Problem statement >>
Would you copy, word for word, each line from the one with "The height and" to the end of the listing below, skipping all pictures?

Supplied entries >>
____
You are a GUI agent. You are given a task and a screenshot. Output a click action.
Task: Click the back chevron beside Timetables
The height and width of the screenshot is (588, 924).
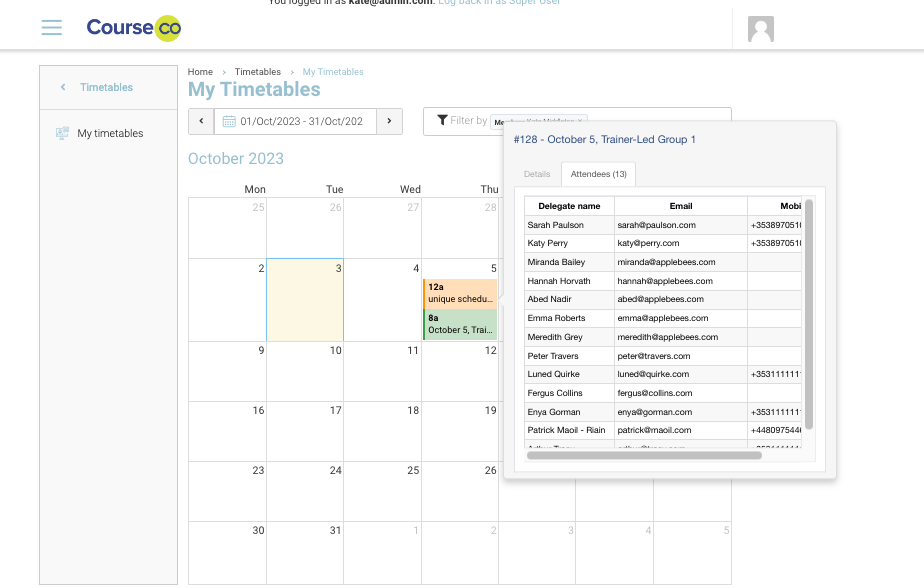(x=63, y=88)
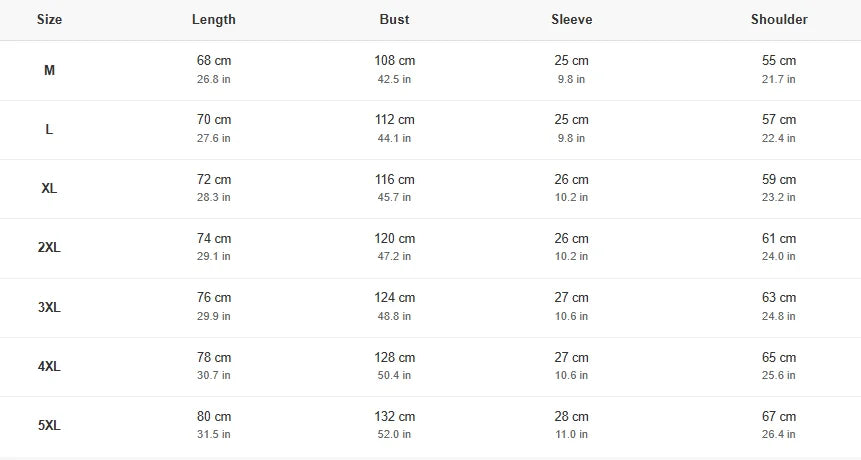This screenshot has height=460, width=861.
Task: Select the M size row label
Action: point(49,70)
____
Exercise response >>
The height and width of the screenshot is (588, 924).
(x=63, y=88)
This screenshot has height=460, width=861.
Task: Select the M size row label
Action: point(49,70)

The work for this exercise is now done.